#### TO DO
Return every line of the entries that contains the string "navigation". Copy each of those lines without changing anything.

#### Word and element pointing entries

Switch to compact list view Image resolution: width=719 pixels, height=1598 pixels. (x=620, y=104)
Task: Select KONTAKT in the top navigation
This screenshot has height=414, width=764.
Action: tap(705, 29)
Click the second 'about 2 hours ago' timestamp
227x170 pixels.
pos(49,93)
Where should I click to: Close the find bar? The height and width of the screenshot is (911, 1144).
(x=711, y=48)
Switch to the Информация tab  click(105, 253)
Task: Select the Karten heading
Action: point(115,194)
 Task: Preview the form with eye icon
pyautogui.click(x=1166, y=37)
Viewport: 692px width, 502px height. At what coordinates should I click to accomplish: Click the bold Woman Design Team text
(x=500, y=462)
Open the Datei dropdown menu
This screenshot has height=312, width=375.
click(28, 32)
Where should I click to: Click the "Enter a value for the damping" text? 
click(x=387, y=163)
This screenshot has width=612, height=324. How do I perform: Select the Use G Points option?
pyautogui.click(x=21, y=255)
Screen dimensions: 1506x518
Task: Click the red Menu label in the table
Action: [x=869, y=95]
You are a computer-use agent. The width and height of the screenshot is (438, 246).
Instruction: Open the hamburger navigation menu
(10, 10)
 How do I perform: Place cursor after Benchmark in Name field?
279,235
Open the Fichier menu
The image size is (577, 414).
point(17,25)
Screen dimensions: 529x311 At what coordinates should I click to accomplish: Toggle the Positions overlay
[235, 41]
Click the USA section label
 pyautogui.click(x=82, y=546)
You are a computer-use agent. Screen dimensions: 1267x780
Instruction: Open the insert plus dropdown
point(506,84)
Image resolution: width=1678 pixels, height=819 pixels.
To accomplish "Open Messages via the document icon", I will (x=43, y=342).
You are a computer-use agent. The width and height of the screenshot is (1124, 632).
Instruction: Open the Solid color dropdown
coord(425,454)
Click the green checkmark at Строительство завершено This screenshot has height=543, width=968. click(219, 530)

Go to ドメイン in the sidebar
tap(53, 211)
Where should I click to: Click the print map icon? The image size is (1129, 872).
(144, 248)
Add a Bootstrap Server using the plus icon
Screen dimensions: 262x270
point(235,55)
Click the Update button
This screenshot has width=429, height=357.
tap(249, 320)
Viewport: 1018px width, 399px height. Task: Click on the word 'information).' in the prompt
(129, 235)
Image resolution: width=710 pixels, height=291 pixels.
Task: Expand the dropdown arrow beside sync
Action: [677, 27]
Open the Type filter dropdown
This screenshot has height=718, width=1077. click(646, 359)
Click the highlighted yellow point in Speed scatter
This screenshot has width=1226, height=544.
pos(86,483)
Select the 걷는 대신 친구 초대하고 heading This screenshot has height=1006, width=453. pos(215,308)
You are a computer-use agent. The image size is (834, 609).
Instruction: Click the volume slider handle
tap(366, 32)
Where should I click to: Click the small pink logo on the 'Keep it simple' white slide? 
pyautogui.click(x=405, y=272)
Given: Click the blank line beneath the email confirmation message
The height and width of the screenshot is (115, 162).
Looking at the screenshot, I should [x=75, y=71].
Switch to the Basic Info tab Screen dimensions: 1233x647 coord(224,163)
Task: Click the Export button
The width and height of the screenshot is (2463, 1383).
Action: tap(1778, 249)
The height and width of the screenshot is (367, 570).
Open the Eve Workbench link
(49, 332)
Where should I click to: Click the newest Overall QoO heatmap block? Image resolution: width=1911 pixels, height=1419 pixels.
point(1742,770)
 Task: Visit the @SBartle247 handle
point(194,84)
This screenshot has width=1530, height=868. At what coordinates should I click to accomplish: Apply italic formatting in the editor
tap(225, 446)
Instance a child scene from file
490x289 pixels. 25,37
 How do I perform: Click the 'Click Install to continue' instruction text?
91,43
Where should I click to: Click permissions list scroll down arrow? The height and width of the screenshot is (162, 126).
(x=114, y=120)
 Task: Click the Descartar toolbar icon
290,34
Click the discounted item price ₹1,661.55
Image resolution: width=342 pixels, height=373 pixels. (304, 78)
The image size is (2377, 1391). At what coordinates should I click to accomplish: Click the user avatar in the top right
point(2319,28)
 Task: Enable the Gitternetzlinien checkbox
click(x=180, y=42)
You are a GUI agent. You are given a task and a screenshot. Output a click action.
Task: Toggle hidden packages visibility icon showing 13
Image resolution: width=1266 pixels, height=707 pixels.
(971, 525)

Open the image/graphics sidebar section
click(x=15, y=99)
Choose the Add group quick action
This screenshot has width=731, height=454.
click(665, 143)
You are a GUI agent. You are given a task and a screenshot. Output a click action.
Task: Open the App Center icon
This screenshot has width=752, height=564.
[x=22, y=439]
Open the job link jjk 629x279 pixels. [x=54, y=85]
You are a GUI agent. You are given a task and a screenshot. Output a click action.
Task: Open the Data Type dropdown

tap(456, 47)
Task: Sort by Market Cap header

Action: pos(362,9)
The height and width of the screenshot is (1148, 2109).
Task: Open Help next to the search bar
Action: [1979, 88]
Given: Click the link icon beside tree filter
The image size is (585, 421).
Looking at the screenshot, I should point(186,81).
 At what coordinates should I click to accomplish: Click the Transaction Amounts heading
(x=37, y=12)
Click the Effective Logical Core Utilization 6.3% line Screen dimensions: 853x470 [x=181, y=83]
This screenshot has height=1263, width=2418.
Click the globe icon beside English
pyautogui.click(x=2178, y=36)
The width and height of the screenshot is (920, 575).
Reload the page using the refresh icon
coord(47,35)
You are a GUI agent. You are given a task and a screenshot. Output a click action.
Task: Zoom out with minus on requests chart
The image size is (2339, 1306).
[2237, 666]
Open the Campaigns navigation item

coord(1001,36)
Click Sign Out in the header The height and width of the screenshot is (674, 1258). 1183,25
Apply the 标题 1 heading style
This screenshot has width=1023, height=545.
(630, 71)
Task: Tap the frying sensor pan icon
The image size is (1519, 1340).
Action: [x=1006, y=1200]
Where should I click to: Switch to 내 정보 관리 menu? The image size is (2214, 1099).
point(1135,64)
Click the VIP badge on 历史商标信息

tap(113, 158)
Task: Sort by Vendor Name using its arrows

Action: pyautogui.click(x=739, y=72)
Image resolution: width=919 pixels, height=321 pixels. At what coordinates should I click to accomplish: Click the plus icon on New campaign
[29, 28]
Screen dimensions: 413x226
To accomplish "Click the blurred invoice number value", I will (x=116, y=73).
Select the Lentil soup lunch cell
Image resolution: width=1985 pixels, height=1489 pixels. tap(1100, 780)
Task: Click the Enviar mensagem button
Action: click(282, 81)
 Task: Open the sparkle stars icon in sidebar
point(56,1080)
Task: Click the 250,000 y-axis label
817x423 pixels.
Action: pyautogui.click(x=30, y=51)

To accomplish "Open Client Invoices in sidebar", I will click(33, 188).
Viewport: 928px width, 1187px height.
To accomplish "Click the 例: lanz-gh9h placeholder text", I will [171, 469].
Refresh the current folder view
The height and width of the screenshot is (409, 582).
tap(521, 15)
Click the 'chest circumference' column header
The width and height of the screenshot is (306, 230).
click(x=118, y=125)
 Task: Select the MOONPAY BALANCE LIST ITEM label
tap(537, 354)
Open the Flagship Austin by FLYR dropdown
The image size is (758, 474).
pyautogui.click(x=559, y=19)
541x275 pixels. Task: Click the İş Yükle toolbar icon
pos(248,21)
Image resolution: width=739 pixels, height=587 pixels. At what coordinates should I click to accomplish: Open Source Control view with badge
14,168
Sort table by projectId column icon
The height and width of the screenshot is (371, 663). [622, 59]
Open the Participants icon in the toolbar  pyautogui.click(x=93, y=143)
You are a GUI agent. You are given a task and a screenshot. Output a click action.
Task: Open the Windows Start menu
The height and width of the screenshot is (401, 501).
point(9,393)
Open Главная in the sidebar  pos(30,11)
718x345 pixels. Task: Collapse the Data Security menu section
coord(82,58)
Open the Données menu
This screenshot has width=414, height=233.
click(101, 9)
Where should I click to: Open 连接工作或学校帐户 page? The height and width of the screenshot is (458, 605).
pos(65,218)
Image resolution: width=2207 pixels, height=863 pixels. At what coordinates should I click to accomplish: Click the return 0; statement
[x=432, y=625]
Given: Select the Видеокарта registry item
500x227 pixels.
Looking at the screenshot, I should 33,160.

#### WRITTEN SOLUTION
Task: Select KONTAKT in the top navigation
Instruction: Open the hamburger navigation menu
Open the Campaigns navigation item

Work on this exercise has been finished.